— START —
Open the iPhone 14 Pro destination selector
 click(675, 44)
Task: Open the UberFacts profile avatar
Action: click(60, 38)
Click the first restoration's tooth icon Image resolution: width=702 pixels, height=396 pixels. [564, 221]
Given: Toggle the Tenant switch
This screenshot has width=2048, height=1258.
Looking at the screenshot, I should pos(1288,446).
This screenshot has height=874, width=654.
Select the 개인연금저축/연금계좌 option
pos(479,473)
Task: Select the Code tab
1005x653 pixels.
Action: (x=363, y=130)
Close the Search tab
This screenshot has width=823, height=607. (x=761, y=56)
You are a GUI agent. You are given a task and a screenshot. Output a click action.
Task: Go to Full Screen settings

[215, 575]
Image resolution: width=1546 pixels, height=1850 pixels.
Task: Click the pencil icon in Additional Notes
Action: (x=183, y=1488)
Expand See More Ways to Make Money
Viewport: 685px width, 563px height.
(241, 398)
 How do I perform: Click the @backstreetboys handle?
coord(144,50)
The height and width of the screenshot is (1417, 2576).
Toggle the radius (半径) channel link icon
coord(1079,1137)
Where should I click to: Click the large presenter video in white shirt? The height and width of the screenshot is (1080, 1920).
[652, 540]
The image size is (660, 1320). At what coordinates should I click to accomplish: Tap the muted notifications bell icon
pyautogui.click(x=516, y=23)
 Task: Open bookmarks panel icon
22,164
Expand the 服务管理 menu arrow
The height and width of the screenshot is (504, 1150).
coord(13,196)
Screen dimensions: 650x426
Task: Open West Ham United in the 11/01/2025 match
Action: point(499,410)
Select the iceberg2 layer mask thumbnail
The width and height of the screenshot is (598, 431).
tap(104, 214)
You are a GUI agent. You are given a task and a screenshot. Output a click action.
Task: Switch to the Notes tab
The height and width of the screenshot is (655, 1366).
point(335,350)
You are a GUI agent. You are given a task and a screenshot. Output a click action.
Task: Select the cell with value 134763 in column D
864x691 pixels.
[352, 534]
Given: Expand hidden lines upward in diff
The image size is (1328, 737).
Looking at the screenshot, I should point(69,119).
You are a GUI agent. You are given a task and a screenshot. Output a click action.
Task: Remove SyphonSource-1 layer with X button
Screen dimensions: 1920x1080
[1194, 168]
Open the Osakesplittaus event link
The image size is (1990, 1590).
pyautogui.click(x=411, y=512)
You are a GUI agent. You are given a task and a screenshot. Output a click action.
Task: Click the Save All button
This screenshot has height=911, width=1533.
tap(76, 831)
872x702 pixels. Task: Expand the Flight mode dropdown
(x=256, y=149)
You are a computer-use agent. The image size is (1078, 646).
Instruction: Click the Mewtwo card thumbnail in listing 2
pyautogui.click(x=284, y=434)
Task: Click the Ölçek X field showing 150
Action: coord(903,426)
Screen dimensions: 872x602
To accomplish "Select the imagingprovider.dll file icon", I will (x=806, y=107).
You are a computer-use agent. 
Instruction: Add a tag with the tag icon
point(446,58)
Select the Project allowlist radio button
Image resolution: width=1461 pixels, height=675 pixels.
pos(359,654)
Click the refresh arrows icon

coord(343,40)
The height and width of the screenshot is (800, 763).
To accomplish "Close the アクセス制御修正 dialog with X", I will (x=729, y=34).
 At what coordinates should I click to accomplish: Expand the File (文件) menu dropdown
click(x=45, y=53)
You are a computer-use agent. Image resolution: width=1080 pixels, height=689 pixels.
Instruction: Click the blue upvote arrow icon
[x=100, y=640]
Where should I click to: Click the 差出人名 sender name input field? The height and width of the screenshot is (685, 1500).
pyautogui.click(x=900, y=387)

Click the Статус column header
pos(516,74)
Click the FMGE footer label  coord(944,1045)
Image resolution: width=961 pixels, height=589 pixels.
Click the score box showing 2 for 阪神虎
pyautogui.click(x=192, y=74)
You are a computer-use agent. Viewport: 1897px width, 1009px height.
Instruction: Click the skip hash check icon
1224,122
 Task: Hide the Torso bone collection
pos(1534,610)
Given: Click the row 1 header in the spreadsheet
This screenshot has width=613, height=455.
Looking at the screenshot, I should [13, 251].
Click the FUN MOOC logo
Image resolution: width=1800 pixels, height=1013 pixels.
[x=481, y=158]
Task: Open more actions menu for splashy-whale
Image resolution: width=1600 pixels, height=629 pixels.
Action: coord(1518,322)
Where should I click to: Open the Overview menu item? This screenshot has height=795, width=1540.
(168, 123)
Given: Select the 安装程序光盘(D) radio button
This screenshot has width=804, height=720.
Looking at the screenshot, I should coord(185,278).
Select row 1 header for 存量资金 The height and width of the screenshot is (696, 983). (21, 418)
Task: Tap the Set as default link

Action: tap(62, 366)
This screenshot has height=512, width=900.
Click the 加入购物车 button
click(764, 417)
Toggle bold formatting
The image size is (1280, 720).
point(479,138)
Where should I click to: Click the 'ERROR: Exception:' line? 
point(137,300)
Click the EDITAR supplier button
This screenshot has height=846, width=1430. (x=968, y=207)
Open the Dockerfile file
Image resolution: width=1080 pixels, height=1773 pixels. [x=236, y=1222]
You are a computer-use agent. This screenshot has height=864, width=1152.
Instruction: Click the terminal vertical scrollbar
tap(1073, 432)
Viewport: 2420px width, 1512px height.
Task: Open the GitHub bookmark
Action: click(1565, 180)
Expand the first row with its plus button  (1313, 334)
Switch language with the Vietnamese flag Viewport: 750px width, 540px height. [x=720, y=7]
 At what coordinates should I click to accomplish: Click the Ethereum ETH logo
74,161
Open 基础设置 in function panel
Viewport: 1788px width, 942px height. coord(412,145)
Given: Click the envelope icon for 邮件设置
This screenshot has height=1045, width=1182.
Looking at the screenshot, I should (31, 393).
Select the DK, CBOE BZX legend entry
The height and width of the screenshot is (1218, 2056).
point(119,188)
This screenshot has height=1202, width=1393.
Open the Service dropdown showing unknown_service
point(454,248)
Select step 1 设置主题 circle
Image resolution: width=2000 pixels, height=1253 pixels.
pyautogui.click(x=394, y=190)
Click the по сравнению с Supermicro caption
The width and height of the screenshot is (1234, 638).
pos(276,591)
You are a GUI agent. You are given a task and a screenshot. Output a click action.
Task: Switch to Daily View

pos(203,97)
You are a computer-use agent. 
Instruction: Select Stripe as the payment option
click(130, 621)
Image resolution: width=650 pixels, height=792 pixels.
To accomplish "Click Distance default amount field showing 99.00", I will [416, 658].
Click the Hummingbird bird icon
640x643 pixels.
— END —
» Exercise: Turn all of the records above into a numbered list, one line per item, and leave out the blank lines.

» Task response:
1. Open the iPhone 14 Pro destination selector
2.  click(675, 44)
3. Task: Open the UberFacts profile avatar
4. Action: click(60, 38)
5. Click the first restoration's tooth icon Image resolution: width=702 pixels, height=396 pixels. [564, 221]
6. Given: Toggle the Tenant switch
7. This screenshot has width=2048, height=1258.
8. Looking at the screenshot, I should pos(1288,446).
9. This screenshot has height=874, width=654.
10. Select the 개인연금저축/연금계좌 option
11. pos(479,473)
12. Task: Select the Code tab
13. 1005x653 pixels.
14. Action: (x=363, y=130)
15. Close the Search tab
16. This screenshot has width=823, height=607. (x=761, y=56)
17. You are a GUI agent. You are given a task and a screenshot. Output a click action.
18. Task: Go to Full Screen settings
19. [215, 575]
20. Image resolution: width=1546 pixels, height=1850 pixels.
21. Task: Click the pencil icon in Additional Notes
22. Action: (x=183, y=1488)
23. Expand See More Ways to Make Money
24. Viewport: 685px width, 563px height.
25. (241, 398)
26.  How do I perform: Click the @backstreetboys handle?
27. coord(144,50)
28. The height and width of the screenshot is (1417, 2576).
29. Toggle the radius (半径) channel link icon
30. coord(1079,1137)
31. Where should I click to: Click the large presenter video in white shirt? The height and width of the screenshot is (1080, 1920).
32. [652, 540]
33. The image size is (660, 1320). At what coordinates should I click to accomplish: Tap the muted notifications bell icon
34. pyautogui.click(x=516, y=23)
35.  Task: Open bookmarks panel icon
36. 22,164
37. Expand the 服务管理 menu arrow
38. The height and width of the screenshot is (504, 1150).
39. coord(13,196)
40. Screen dimensions: 650x426
41. Task: Open West Ham United in the 11/01/2025 match
42. Action: point(499,410)
43. Select the iceberg2 layer mask thumbnail
44. The width and height of the screenshot is (598, 431).
45. tap(104, 214)
46. You are a GUI agent. You are given a task and a screenshot. Output a click action.
47. Task: Switch to the Notes tab
48. The height and width of the screenshot is (655, 1366).
49. point(335,350)
50. You are a GUI agent. You are given a task and a screenshot. Output a click action.
51. Task: Select the cell with value 134763 in column D
52. 864x691 pixels.
53. [352, 534]
54. Given: Expand hidden lines upward in diff
55. The image size is (1328, 737).
56. Looking at the screenshot, I should point(69,119).
57. You are a GUI agent. You are given a task and a screenshot. Output a click action.
58. Task: Remove SyphonSource-1 layer with X button
59. Screen dimensions: 1920x1080
60. [1194, 168]
61. Open the Osakesplittaus event link
62. The image size is (1990, 1590).
63. pyautogui.click(x=411, y=512)
64. You are a GUI agent. You are given a task and a screenshot. Output a click action.
65. Task: Click the Save All button
66. This screenshot has height=911, width=1533.
67. tap(76, 831)
68. 872x702 pixels. Task: Expand the Flight mode dropdown
69. (x=256, y=149)
70. You are a computer-use agent. The image size is (1078, 646).
71. Instruction: Click the Mewtwo card thumbnail in listing 2
72. pyautogui.click(x=284, y=434)
73. Task: Click the Ölçek X field showing 150
74. Action: coord(903,426)
75. Screen dimensions: 872x602
76. To accomplish "Select the imagingprovider.dll file icon", I will (x=806, y=107).
77. You are a computer-use agent. 
78. Instruction: Add a tag with the tag icon
79. point(446,58)
80. Select the Project allowlist radio button
81. Image resolution: width=1461 pixels, height=675 pixels.
82. pos(359,654)
83. Click the refresh arrows icon
84. coord(343,40)
85. The height and width of the screenshot is (800, 763).
86. To accomplish "Close the アクセス制御修正 dialog with X", I will (x=729, y=34).
87.  At what coordinates should I click to accomplish: Expand the File (文件) menu dropdown
88. click(x=45, y=53)
89. You are a computer-use agent. Image resolution: width=1080 pixels, height=689 pixels.
90. Instruction: Click the blue upvote arrow icon
91. [x=100, y=640]
92. Where should I click to: Click the 差出人名 sender name input field? The height and width of the screenshot is (685, 1500).
93. pyautogui.click(x=900, y=387)
94. Click the Статус column header
95. pos(516,74)
96. Click the FMGE footer label  coord(944,1045)
97. Image resolution: width=961 pixels, height=589 pixels.
98. Click the score box showing 2 for 阪神虎
99. pyautogui.click(x=192, y=74)
100. You are a computer-use agent. Viewport: 1897px width, 1009px height.
101. Instruction: Click the skip hash check icon
102. 1224,122
103.  Task: Hide the Torso bone collection
104. pos(1534,610)
105. Given: Click the row 1 header in the spreadsheet
106. This screenshot has width=613, height=455.
107. Looking at the screenshot, I should [13, 251].
108. Click the FUN MOOC logo
109. Image resolution: width=1800 pixels, height=1013 pixels.
110. [x=481, y=158]
111. Task: Open more actions menu for splashy-whale
112. Image resolution: width=1600 pixels, height=629 pixels.
113. Action: coord(1518,322)
114. Where should I click to: Open the Overview menu item? This screenshot has height=795, width=1540.
115. (168, 123)
116. Given: Select the 安装程序光盘(D) radio button
117. This screenshot has width=804, height=720.
118. Looking at the screenshot, I should coord(185,278).
119. Select row 1 header for 存量资金 The height and width of the screenshot is (696, 983). (21, 418)
120. Task: Tap the Set as default link
121. Action: tap(62, 366)
122. This screenshot has height=512, width=900.
123. Click the 加入购物车 button
124. click(764, 417)
125. Toggle bold formatting
126. The image size is (1280, 720).
127. point(479,138)
128. Where should I click to: Click the 'ERROR: Exception:' line? 
129. point(137,300)
130. Click the EDITAR supplier button
131. This screenshot has height=846, width=1430. (x=968, y=207)
132. Open the Dockerfile file
133. Image resolution: width=1080 pixels, height=1773 pixels. [x=236, y=1222]
134. You are a computer-use agent. This screenshot has height=864, width=1152.
135. Instruction: Click the terminal vertical scrollbar
136. tap(1073, 432)
137. Viewport: 2420px width, 1512px height.
138. Task: Open the GitHub bookmark
139. Action: click(1565, 180)
140. Expand the first row with its plus button  (1313, 334)
141. Switch language with the Vietnamese flag Viewport: 750px width, 540px height. [x=720, y=7]
142.  At what coordinates should I click to accomplish: Click the Ethereum ETH logo
143. 74,161
144. Open 基础设置 in function panel
145. Viewport: 1788px width, 942px height. coord(412,145)
146. Given: Click the envelope icon for 邮件设置
147. This screenshot has height=1045, width=1182.
148. Looking at the screenshot, I should (31, 393).
149. Select the DK, CBOE BZX legend entry
150. The height and width of the screenshot is (1218, 2056).
151. point(119,188)
152. This screenshot has height=1202, width=1393.
153. Open the Service dropdown showing unknown_service
154. point(454,248)
155. Select step 1 设置主题 circle
156. Image resolution: width=2000 pixels, height=1253 pixels.
157. pyautogui.click(x=394, y=190)
158. Click the по сравнению с Supermicro caption
159. The width and height of the screenshot is (1234, 638).
160. pos(276,591)
161. You are a GUI agent. You are given a task and a screenshot. Output a click action.
162. Task: Switch to Daily View
163. pos(203,97)
164. You are a computer-use agent. 
165. Instruction: Select Stripe as the payment option
166. click(130, 621)
167. Image resolution: width=650 pixels, height=792 pixels.
168. To accomplish "Click Distance default amount field showing 99.00", I will [416, 658].
169. Click the Hummingbird bird icon
170. 640x643 pixels.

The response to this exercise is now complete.